Yes. Reagent has its own scheduler for updates from reagent atoms. By default, updates are asynchronous. Flush synchronously updates the component
Got it! thank you for answering 😄
In reagent is there a way to create a context for certain atoms/data sources to be easily accessed without passing them through components. For example I'm using datascript/posh to maintain two states (one for the app and one for the ui specific states) but have to pass them through whenever I need them, sometimes passing down to components that don't use them. In JS react I've used the usecontext, but wondering if there's something similar to that in reagent or a similar strategy equivalent
seems a lot of solutions in this thread https://github.com/reagent-project/reagent/issues/330
I am sure this was already asked at a point.. anyways is there a safe way to trigger a state update when a component re-renders?
What's unsafe about just swapping a ratom?
Assuming you won't get into an infinite loop.

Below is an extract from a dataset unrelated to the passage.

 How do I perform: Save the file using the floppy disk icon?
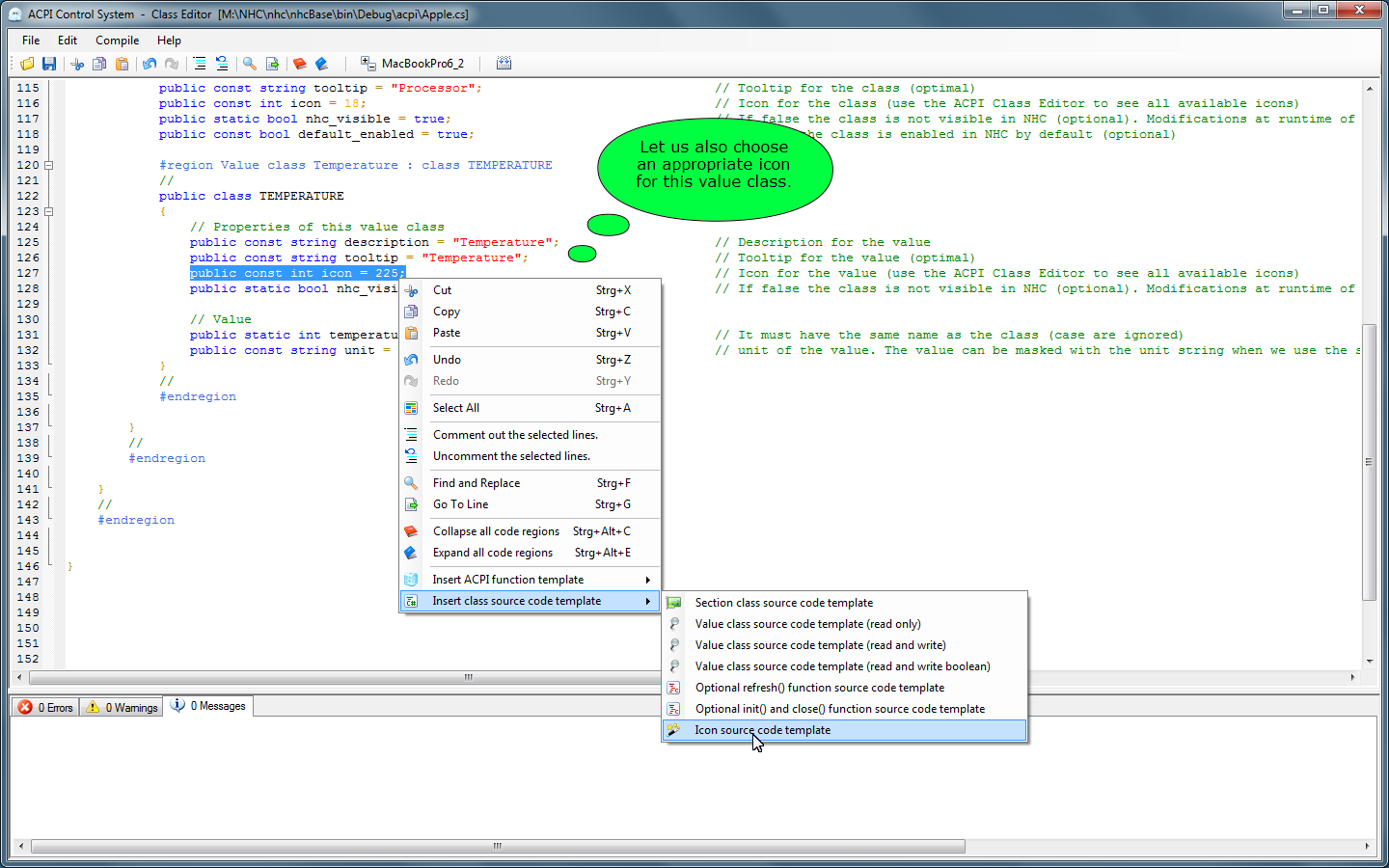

Because I’d end up swapping the atom in the rendered function itself (infinite loop can’t happen in my case). I don’t think it’s a nice thing to do
My problem is I have some local state... My rendering function updates and I was trying to figure out a clean way to update the local state
The effect hook would work perfectly fine for this, but that means rewriting so much code and can’t do that
Triggering a state update when a component re-renders can create an infinite loop regardless of how you update the state.

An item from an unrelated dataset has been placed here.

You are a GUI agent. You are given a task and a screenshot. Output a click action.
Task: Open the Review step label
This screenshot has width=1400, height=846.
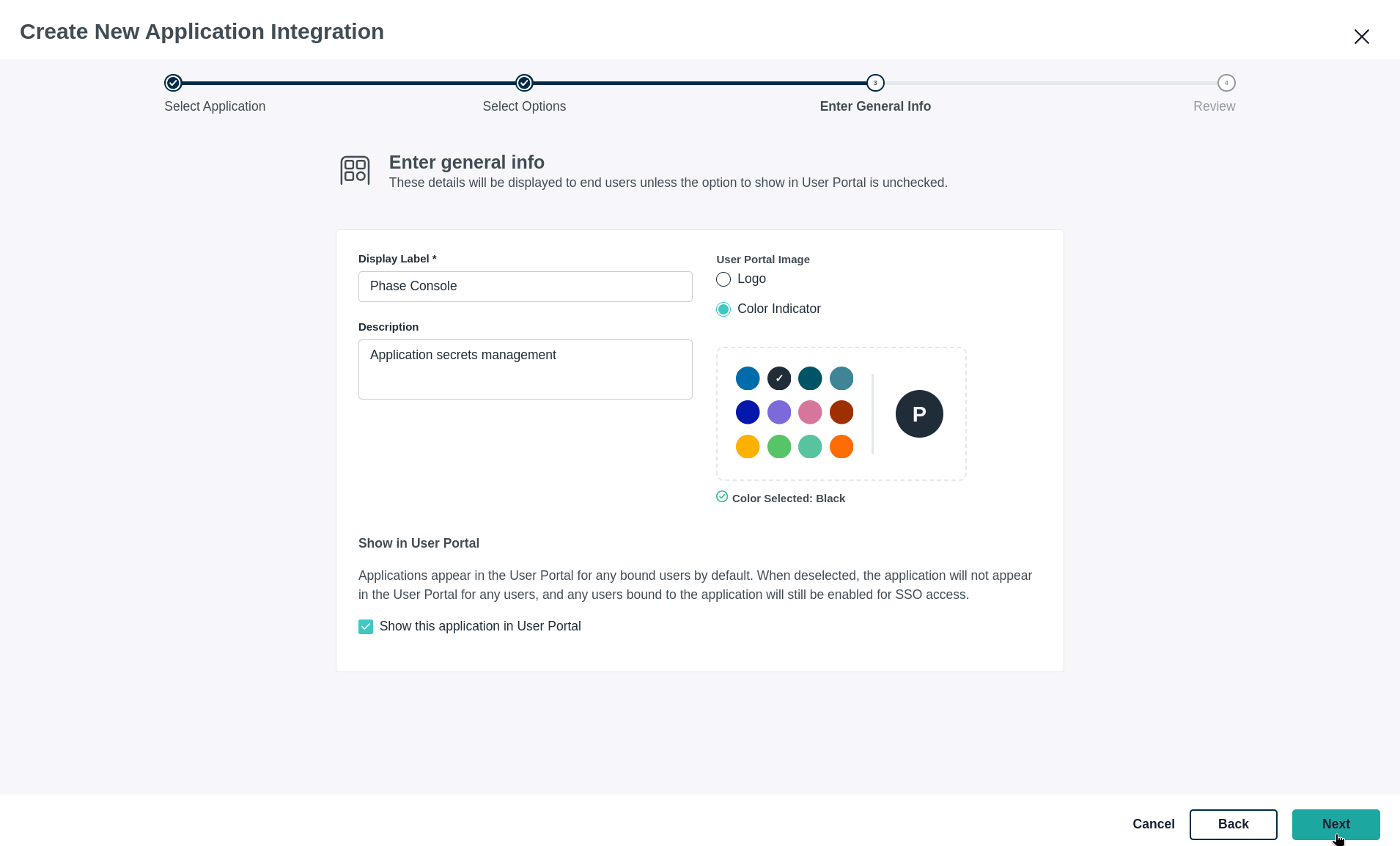coord(1214,106)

IMO it is absolutely fine to make non-loop-inducing updates from within the render function if you indeed need to update the state on every render.

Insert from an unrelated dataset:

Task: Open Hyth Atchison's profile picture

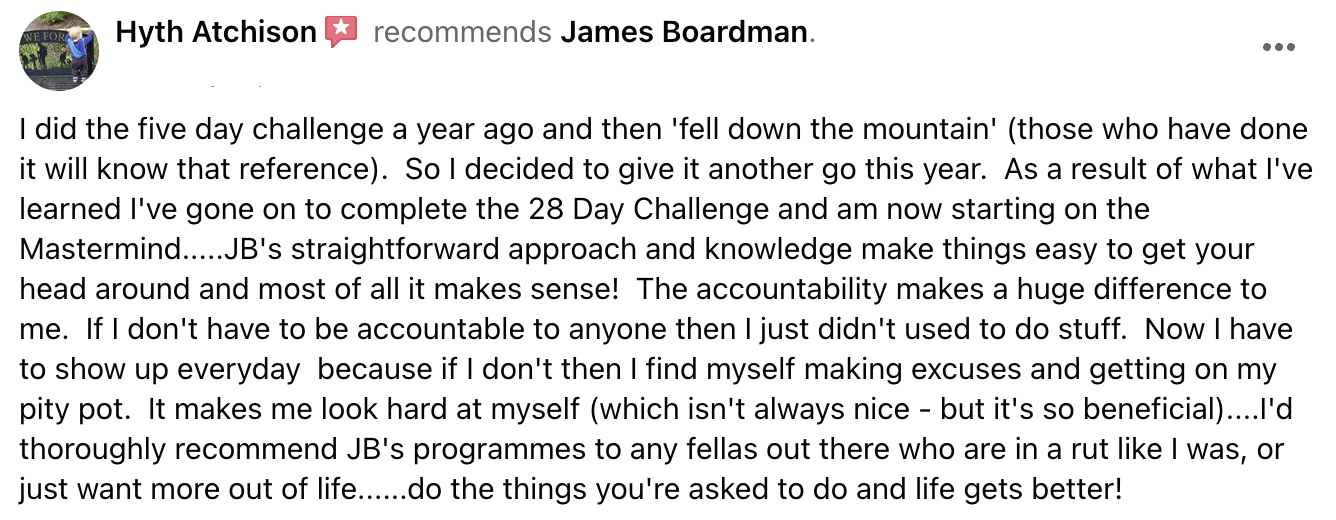Action: click(58, 50)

Hi. I’m trying to document one of my projects with a bit more style. It’s based on reagent, and I quite liked the reagent project page, where some components are showed and explained along with the source code. The source code is handled by the syntax.clj(s) files in the reagentdemo subproject along with demo-component in common.cljs. Is it OK to copy these and give acknowledgement?
Alternatively, you can use the relevant lifecycle method: https://reactjs.org/docs/react-component.html#componentdidupdate
Note that it's not called on the very first render.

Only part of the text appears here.